The motivation for doing so would have been to the user’s health may be protected from microorganisms (as described by Cho in the 1st paragraph of page 2 and the 1st paragraph of page 4).
Therefore, it would have been obvious to combine Cho with Regen to obtain the invention as specified in the instant claim.
Claims 6 – 8 are rejected under 35 U.S.C. 103 as being unpatentable over Regen in view of Zorkendorfer et al., Machine Translation of Korean Patent Application KR 20090050098 A (hereinafter referred to as Zorkendorfer).
As per claims 6 – 8, Regen does not appear to explicitly disclose “the housing comprises a light disposed on a back end of the housing, opposite the slot,” “the light indicates an operational status of the portable audio content device,” and “the light indicates a first color when the portable audio content device is operating properly and a second color when the portable audio device is not operating properly.”
However, Zorkendorfer discloses “the housing comprises a light disposed on a back end of the housing, opposite the slot” (page 11 status indicator 220B is located on the opposite side (second end cap) of the housing) “the light indicates an operational status of the portable audio content device,” and “the light indicates a first color when the portable audio content device is operating properly and a second color when the portable audio device is not operating properly” (pages 10 – 11 “Media device 200 does not include a display, but includes one or more indicators 220 that display events associated with media device 200. In exemplary embodiments, the event may relate to a signal, a situation, or a state of the media device 200.” “In general, indicator 220 may also be referred to as a status indicator or a media device status indicator.” “Indicator 220 may be configured to illuminate a portion of the housing such that housing 202 changes its appearance (ie, changes its color). For example, the change in color may represent a change in state of the media device 200.” “In any of the examples given above, indicator 220 may be implemented with one or more LEDs. If more than one LED is used, the one or more LEDs can have different colors to indicate different media device status. One or more of the LEDs are located close to each other and may appear to the user as a single indicator that changes color as the media device status changes”).

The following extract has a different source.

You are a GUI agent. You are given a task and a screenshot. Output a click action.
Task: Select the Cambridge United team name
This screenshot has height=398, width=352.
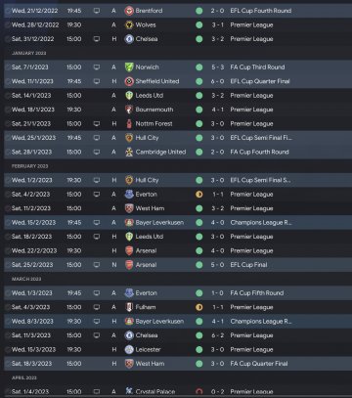(160, 152)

Also note that as learned from In re Japikse, 181 F.2d 1019, 86 USPQ 70 (CCPA 1950), modifying the position of a feature of a device is obvious, if it would not have modified the operation of the device. In this case, it would have been obvious to one of ordinary skill in the art at the time of Applicant’s filing to design a light to be on any surface of the housing. The status indication (as described by Zorkendorfer) would not be modified.
Regen and Zorkendorfer are analogous art because they are from the same field of endeavor, which is portable electronic devices.
Before the effective filing date of the claimed invention, it would have been obvious to one of ordinary skill in the art, having the teachings of Regen and Zorkendorfer before him or her, to modify the teachings of Regen to include the teachings of Zorkendorfer so that the portable audio content device includes a light in the housing that indicates an operational status of the device based on its color.
The motivation for doing so would have been to provide status information or feedback to the user (as described by Zorkendorfer in the last paragraph of page 3).
Therefore, it would have been obvious to combine Zorkendorfer with Regen to obtain the invention as specified in the instant claim.
Claim 9 is rejected under 35 U.S.C. 103 as being unpatentable over Regen in view of Collantes et al., U.S. Patent Application 2008/0045056 (hereinafter referred to as Collantes).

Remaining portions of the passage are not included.